■ **WHAT TO PRODUCE**: Could you retype all of the data below line for line, keeping every character unchanged?

>> BEGIN INPUT DATA

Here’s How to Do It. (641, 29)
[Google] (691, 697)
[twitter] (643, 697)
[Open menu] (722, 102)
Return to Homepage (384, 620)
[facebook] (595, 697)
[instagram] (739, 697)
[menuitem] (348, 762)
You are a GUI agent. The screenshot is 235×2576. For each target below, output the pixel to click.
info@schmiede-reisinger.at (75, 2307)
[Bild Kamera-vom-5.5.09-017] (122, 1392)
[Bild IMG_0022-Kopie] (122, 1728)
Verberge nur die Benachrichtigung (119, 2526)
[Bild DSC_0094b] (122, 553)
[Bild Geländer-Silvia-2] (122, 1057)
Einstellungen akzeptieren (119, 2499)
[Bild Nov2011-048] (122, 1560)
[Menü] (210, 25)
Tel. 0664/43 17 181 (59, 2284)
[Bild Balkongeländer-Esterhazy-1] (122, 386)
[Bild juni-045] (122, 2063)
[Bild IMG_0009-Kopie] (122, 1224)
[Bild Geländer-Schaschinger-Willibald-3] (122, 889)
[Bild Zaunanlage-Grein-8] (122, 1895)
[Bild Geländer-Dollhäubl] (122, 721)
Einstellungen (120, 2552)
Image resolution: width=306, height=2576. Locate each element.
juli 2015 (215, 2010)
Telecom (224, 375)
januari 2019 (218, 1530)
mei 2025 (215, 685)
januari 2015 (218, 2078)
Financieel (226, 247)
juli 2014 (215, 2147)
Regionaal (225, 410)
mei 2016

>> END INPUT DATA

■ **FULL SOLUTION**:
Here’s How to Do It. (641, 29)
[Google] (691, 697)
[twitter] (643, 697)
[Open menu] (722, 102)
Return to Homepage (384, 620)
[facebook] (595, 697)
[instagram] (739, 697)
[menuitem] (348, 762)
You are a GUI agent. The screenshot is 235×2576. For each target below, output the pixel to click.
info@schmiede-reisinger.at (75, 2307)
[Bild Kamera-vom-5.5.09-017] (122, 1392)
[Bild IMG_0022-Kopie] (122, 1728)
Verberge nur die Benachrichtigung (119, 2526)
[Bild DSC_0094b] (122, 553)
[Bild Geländer-Silvia-2] (122, 1057)
Einstellungen akzeptieren (119, 2499)
[Bild Nov2011-048] (122, 1560)
[Menü] (210, 25)
Tel. 0664/43 17 181 (59, 2284)
[Bild Balkongeländer-Esterhazy-1] (122, 386)
[Bild juni-045] (122, 2063)
[Bild IMG_0009-Kopie] (122, 1224)
[Bild Geländer-Schaschinger-Willibald-3] (122, 889)
[Bild Zaunanlage-Grein-8] (122, 1895)
[Bild Geländer-Dollhäubl] (122, 721)
Einstellungen (120, 2552)
Image resolution: width=306, height=2576. Locate each element.
juli 2015 (215, 2010)
Telecom (224, 375)
januari 2019 (218, 1530)
mei 2025 (215, 685)
januari 2015 (218, 2078)
Financieel (226, 247)
juli 2014 (215, 2147)
Regionaal (225, 410)
mei 2016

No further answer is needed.